### What to produce
Scan the records for the string "screenshot"; copy each line where it occurs.

### Task data
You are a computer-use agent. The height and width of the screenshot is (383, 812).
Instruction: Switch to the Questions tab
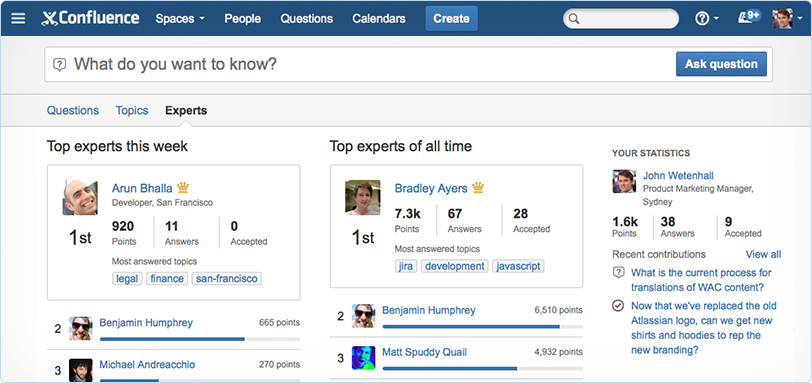[72, 110]
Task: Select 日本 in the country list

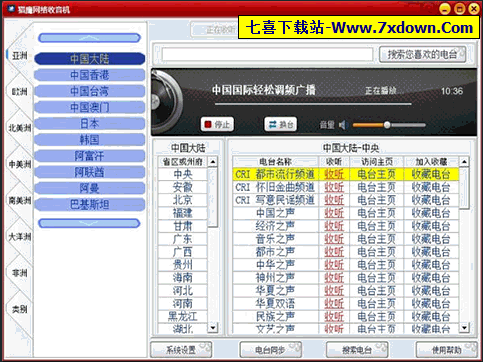Action: pyautogui.click(x=89, y=124)
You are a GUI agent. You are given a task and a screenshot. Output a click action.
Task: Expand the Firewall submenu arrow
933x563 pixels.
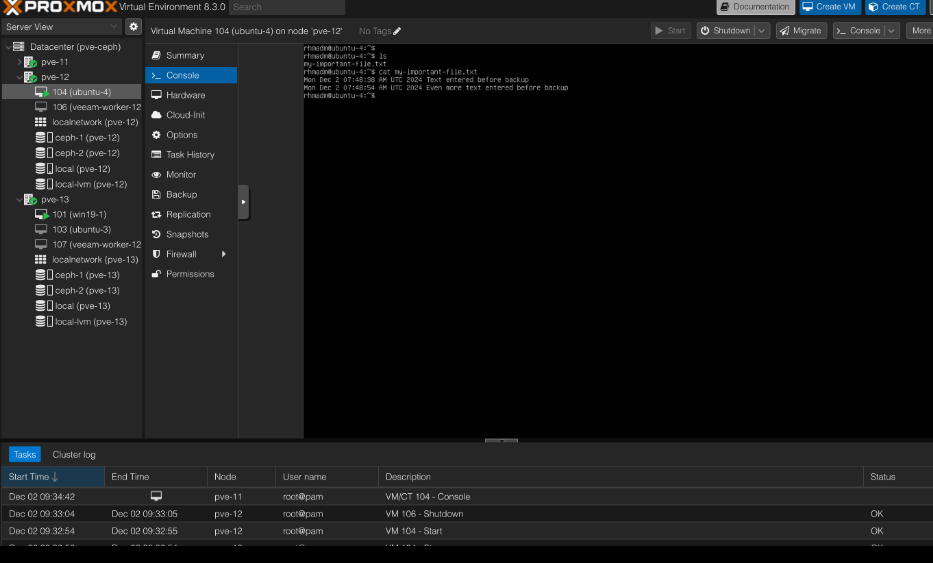click(224, 254)
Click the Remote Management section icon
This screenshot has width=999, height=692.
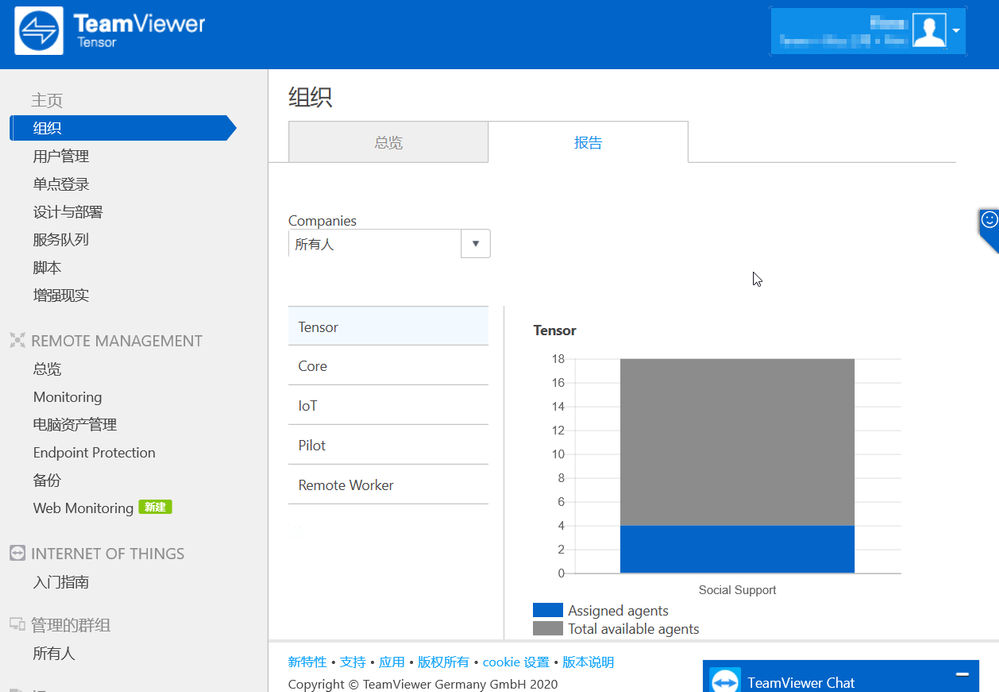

### Reply
You are a computer-use agent. The height and width of the screenshot is (383, 812).
You are a GUI agent. You are given a task and a screenshot. Output a click action.
This screenshot has width=999, height=692.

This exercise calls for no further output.